--- Exercise objective ---
In the entries below, find the lines with the word "text" and copy them.

--- Provided records ---
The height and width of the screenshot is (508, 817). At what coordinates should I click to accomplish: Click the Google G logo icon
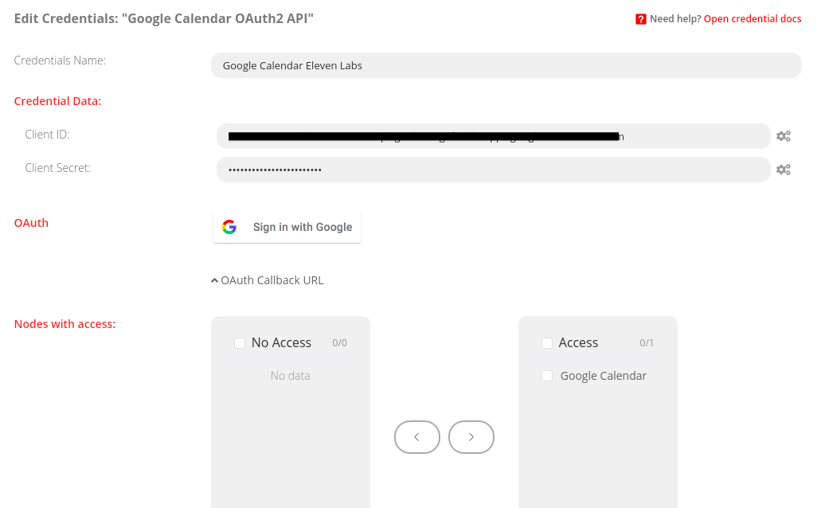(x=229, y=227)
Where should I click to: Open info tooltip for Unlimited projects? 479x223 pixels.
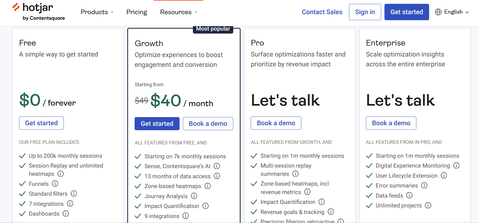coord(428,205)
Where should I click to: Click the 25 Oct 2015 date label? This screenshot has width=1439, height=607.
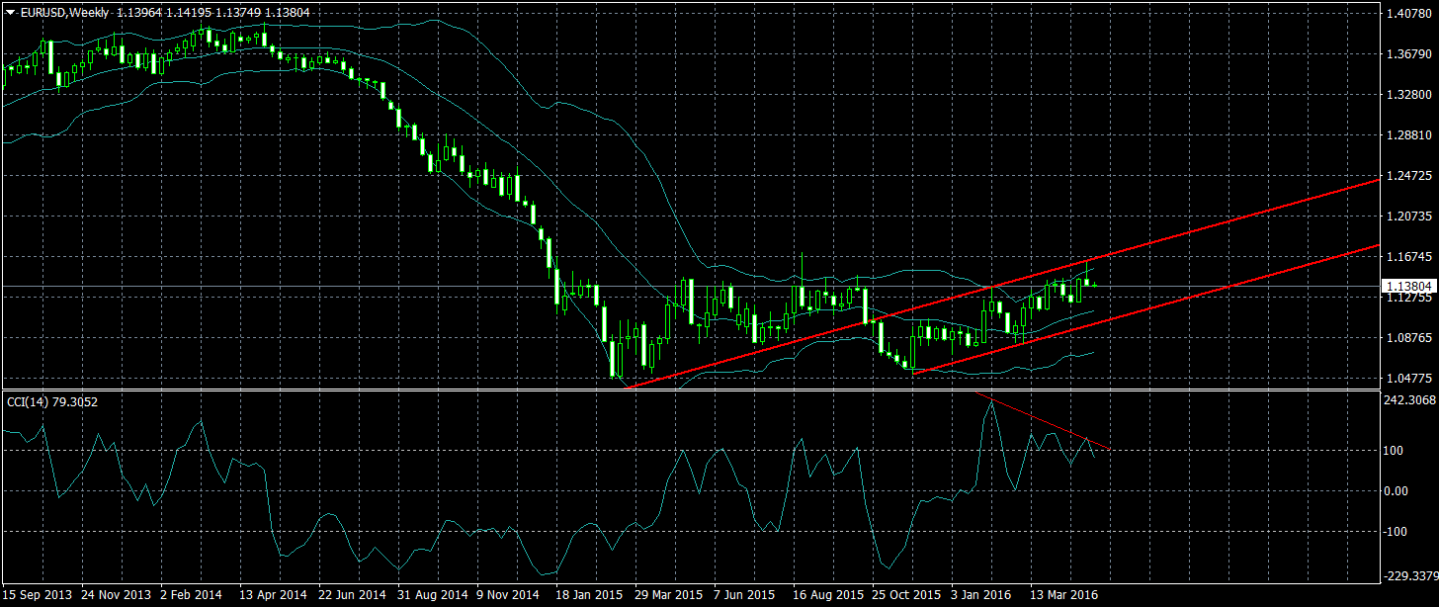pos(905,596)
* * *
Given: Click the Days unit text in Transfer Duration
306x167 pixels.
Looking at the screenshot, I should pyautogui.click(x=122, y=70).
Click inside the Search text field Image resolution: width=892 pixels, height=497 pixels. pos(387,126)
* * *
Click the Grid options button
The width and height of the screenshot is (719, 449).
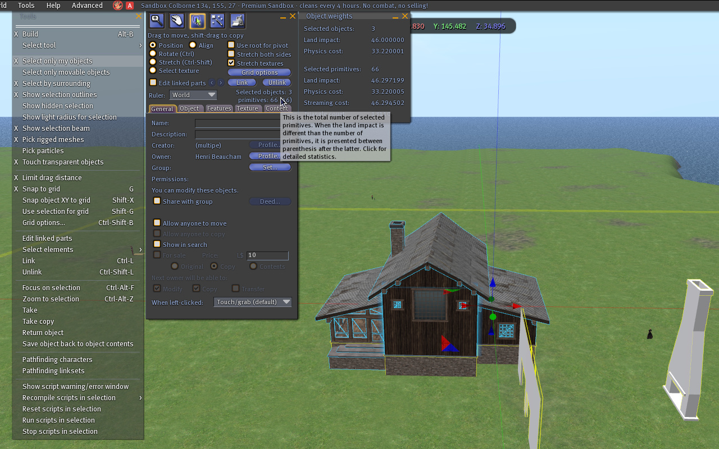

--- Response area ---
Given: Click the Days unit text in Transfer Duration
Click inside the Search text field Image resolution: width=892 pixels, height=497 pixels. pos(387,126)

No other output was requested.